▶ Problem to work on
Restate all of the data precisely, omitting nothing.

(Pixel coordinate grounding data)
--
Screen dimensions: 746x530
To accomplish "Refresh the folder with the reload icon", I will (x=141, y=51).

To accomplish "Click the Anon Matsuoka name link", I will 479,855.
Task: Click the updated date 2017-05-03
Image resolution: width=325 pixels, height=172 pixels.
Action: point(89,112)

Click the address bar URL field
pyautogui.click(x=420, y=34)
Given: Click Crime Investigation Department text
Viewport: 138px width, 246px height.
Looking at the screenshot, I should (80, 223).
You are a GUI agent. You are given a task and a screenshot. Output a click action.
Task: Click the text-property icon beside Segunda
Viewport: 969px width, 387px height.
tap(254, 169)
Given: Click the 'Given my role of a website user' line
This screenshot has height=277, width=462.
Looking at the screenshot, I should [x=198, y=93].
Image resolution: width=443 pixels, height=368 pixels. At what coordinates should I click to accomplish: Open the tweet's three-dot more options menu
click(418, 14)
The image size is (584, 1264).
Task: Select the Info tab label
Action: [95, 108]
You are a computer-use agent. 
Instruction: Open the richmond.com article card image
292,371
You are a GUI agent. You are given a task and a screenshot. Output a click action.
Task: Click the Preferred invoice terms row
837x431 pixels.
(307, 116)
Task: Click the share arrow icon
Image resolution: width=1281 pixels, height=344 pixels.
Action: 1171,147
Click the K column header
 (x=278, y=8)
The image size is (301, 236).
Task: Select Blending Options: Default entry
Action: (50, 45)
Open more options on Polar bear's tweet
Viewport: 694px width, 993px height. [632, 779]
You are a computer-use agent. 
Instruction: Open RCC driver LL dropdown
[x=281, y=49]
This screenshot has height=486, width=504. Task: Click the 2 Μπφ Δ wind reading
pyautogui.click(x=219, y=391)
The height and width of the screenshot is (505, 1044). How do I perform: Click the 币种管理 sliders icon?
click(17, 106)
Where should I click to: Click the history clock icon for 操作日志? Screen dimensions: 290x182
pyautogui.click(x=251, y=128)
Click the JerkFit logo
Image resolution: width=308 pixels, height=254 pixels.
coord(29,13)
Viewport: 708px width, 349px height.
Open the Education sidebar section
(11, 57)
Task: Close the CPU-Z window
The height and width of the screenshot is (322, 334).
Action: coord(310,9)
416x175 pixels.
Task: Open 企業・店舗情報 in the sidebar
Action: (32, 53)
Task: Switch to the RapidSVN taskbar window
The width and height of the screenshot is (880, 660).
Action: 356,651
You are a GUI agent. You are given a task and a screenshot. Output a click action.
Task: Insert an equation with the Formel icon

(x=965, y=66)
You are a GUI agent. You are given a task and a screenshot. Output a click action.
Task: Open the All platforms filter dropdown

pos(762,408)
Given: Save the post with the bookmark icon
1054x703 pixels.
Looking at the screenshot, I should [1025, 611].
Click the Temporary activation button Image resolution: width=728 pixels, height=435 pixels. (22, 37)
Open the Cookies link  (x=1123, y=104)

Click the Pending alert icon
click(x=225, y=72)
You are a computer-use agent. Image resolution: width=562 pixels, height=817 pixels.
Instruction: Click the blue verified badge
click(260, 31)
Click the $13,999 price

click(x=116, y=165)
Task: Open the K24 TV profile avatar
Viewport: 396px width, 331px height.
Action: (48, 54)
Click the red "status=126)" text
--
▶ The completed task
Screen dimensions: 746x530
To accomplish "Refresh the folder with the reload icon", I will (x=141, y=51).

To accomplish "Click the Anon Matsuoka name link", I will 479,855.
Task: Click the updated date 2017-05-03
Image resolution: width=325 pixels, height=172 pixels.
Action: point(89,112)

Click the address bar URL field
pyautogui.click(x=420, y=34)
Given: Click Crime Investigation Department text
Viewport: 138px width, 246px height.
Looking at the screenshot, I should (80, 223).
You are a GUI agent. You are given a task and a screenshot. Output a click action.
Task: Click the text-property icon beside Segunda
Viewport: 969px width, 387px height.
tap(254, 169)
Given: Click the 'Given my role of a website user' line
This screenshot has height=277, width=462.
Looking at the screenshot, I should [x=198, y=93].
Image resolution: width=443 pixels, height=368 pixels. At what coordinates should I click to accomplish: Open the tweet's three-dot more options menu
click(418, 14)
The image size is (584, 1264).
Task: Select the Info tab label
Action: [95, 108]
You are a computer-use agent. 
Instruction: Open the richmond.com article card image
292,371
You are a GUI agent. You are given a task and a screenshot. Output a click action.
Task: Click the Preferred invoice terms row
837x431 pixels.
(307, 116)
Task: Click the share arrow icon
Image resolution: width=1281 pixels, height=344 pixels.
Action: 1171,147
Click the K column header
 (x=278, y=8)
The image size is (301, 236).
Task: Select Blending Options: Default entry
Action: (50, 45)
Open more options on Polar bear's tweet
Viewport: 694px width, 993px height. [632, 779]
You are a computer-use agent. 
Instruction: Open RCC driver LL dropdown
[x=281, y=49]
This screenshot has height=486, width=504. Task: Click the 2 Μπφ Δ wind reading
pyautogui.click(x=219, y=391)
The height and width of the screenshot is (505, 1044). How do I perform: Click the 币种管理 sliders icon?
click(17, 106)
Where should I click to: Click the history clock icon for 操作日志? Screen dimensions: 290x182
pyautogui.click(x=251, y=128)
Click the JerkFit logo
Image resolution: width=308 pixels, height=254 pixels.
coord(29,13)
Viewport: 708px width, 349px height.
Open the Education sidebar section
(11, 57)
Task: Close the CPU-Z window
The height and width of the screenshot is (322, 334).
Action: coord(310,9)
416x175 pixels.
Task: Open 企業・店舗情報 in the sidebar
Action: (32, 53)
Task: Switch to the RapidSVN taskbar window
The width and height of the screenshot is (880, 660).
Action: 356,651
You are a GUI agent. You are given a task and a screenshot. Output a click action.
Task: Insert an equation with the Formel icon

(x=965, y=66)
You are a GUI agent. You are given a task and a screenshot. Output a click action.
Task: Open the All platforms filter dropdown

pos(762,408)
Given: Save the post with the bookmark icon
1054x703 pixels.
Looking at the screenshot, I should [1025, 611].
Click the Temporary activation button Image resolution: width=728 pixels, height=435 pixels. (22, 37)
Open the Cookies link  (x=1123, y=104)

Click the Pending alert icon
click(x=225, y=72)
You are a computer-use agent. Image resolution: width=562 pixels, height=817 pixels.
Instruction: Click the blue verified badge
click(260, 31)
Click the $13,999 price

click(x=116, y=165)
Task: Open the K24 TV profile avatar
Viewport: 396px width, 331px height.
Action: (48, 54)
Click the red "status=126)" text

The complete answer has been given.